VDM (Variational Diffusion Models) 基于 MHVAE 模型,但与 MHVAE 模型有3个不同:

  • 对于所有时间步 \(t\):隐变量 \(\boldsymbol{z}_t\) 的维度和数据 \(\boldsymbol{x}\) 的维度相等,即 \(\boldsymbol{z}_t \in \mathbb{R}^d\), \(x \in \mathbb{R}^d\)

  • 对于所有时间步 \(t\):隐变量 \(\boldsymbol{z}_t\) 不是通过神经网络模型学习得到的,而是以前一个时间步 \(\boldsymbol{z}_{t-1}\) 为均值的高斯分布。
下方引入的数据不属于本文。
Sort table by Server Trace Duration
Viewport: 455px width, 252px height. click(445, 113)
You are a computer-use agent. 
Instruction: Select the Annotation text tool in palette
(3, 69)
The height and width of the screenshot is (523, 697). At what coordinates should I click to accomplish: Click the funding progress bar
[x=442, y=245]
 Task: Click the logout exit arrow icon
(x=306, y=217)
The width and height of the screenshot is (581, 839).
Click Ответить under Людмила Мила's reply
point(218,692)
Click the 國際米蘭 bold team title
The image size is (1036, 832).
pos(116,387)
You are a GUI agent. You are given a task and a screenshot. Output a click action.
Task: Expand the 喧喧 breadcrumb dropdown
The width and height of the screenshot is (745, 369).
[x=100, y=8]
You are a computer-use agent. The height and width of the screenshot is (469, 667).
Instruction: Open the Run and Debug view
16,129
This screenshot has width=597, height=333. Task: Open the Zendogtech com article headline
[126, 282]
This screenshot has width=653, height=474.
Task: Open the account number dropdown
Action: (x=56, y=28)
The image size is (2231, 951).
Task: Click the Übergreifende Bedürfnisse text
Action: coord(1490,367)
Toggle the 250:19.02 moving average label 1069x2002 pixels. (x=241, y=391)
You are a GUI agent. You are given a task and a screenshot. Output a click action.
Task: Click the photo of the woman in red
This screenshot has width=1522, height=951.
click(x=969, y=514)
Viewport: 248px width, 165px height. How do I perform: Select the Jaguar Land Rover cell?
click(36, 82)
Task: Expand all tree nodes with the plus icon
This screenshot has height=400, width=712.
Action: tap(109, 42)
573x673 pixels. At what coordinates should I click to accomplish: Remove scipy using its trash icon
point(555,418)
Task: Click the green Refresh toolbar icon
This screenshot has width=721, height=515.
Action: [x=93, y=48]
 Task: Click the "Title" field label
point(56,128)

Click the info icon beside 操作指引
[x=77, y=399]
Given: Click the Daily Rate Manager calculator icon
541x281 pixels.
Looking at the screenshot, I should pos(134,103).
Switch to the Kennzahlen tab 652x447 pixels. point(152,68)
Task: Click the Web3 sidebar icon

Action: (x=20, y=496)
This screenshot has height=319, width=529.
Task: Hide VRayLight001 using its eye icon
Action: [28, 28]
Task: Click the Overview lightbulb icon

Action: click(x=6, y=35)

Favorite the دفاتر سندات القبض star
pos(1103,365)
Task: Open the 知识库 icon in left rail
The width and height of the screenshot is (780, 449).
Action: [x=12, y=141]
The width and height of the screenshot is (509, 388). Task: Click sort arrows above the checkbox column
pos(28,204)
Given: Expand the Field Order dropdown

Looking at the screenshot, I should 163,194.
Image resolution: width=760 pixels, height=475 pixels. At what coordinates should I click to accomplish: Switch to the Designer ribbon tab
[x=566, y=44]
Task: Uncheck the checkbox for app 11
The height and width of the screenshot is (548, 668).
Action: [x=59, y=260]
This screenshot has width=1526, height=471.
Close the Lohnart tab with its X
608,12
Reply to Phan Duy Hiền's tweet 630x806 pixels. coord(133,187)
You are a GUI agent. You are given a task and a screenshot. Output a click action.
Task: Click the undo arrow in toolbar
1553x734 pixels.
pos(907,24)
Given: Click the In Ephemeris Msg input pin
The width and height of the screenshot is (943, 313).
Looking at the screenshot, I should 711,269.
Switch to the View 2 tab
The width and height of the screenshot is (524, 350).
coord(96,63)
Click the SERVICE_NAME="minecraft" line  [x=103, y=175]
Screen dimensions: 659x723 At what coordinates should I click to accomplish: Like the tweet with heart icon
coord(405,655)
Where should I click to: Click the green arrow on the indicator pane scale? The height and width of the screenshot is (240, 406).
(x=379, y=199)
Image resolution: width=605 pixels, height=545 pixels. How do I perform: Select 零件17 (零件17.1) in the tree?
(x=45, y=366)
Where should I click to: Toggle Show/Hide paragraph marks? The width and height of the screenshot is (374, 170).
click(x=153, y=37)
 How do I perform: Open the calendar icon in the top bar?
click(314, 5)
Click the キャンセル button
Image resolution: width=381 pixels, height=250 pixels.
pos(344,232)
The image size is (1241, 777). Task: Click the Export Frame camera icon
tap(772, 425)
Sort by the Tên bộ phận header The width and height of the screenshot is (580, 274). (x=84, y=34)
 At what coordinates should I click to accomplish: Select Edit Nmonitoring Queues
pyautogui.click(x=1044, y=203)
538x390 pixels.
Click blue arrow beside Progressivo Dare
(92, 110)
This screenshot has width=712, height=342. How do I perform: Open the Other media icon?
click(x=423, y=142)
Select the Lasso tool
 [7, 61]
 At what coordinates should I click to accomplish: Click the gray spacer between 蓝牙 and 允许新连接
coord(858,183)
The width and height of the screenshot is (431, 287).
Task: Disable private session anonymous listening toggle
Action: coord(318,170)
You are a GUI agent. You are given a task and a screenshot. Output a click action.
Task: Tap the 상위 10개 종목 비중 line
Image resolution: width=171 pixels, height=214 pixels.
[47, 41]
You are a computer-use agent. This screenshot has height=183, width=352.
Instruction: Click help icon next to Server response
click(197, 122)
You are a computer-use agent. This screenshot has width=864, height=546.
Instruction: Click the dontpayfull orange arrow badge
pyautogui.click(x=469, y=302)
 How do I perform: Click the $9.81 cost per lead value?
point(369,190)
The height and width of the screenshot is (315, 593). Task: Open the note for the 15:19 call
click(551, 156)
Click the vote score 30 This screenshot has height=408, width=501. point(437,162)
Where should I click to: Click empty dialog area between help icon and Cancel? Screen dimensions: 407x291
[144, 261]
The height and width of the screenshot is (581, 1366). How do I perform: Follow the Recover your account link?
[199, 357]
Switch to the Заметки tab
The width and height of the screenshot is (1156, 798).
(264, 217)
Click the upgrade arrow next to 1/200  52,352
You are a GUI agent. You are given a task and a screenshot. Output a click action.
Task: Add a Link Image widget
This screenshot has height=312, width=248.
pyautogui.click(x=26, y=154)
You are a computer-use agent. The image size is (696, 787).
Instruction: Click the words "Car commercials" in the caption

所以,Diffusion Models 不需要通过神经网络模型学习一个 Encoder;

  • 随着时间步 \(t\) 的增大,隐变量 \(\boldsymbol{z}_t\) 逐渐逼近标准正态分布,最后在第 \(T\) 步时 \(\mathbf{z}_T \sim \mathcal{N}(\mathbf{0},\mathbf{I})\)(T足够大)。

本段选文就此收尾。